The combination of anti-CTLA-4 and anti-PD-1 antibodies in patients with metastatic melanoma provides additive benefits over either modality alone. Now, an analysis of biopsy samples from patients with advanced-stage melanoma receiving sequential immune-checkpoint inhibition as part of the CheckMate 064 or 069 trials provides insight into the mechanisms of each class of agent.

Patterns of MHC expression in non-malignant and malignant skin samples obtained during CheckMate 064 were investigated using immunohistochemistry. MHC I was expressed on all non-malignant skin cells and on the majority of malignant cells, although 34 of 92 samples had MHC I expression on <50% of tumour cells. MHC II was detected in Langerhans cells in non-malignant skin samples, although cellular expression was detectable at the invasive margins in tumour biopsy samples.

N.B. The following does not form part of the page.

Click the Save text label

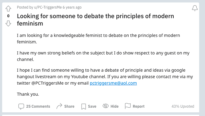tap(92, 106)
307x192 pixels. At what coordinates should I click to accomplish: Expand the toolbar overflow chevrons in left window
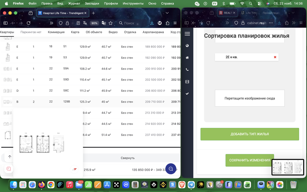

In CheckMate 064, patients with MHC I expression on <30% of cells were more likely to have disease progression after 13 weeks of single-agent ipilimumab (P = 0.02), whereas a nonsignificant trend was observed between MHC II expression on >1% of cells and response to pembrolizumab (P = 0.052). Furthermore, baseline MHC I expression <50% was found to predict inferior overall survival (OS) in those receiving ipilimumab, despite the trial design allowing crossover to pembrolizumab (HR 0.38, 95% CI 0.18–0.82; P = 0.01). Conversely, baseline MHC II expression >1% was associated with superior OS in patients who initially received pembrolizumab (HR 0.11, 95% CI 0.02–0.83; P = 0.01).

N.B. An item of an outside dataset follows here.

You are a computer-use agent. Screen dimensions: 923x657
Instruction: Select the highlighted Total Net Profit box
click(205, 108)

Both associations disappeared in patients receiving concurrent ipilimumab plus nivolumab as part of the CheckMate 069 trial, despite MHC I expression <50% having a 100% negative predictive value for a response to ipilimumab monotherapy in this trial. These findings indicate that MHC I expression is required for a response to ipilimumab, while MHC II expression, likely owing to IFNγ-mediated immune activation, is predictive of a favourable response to pembrolizumab.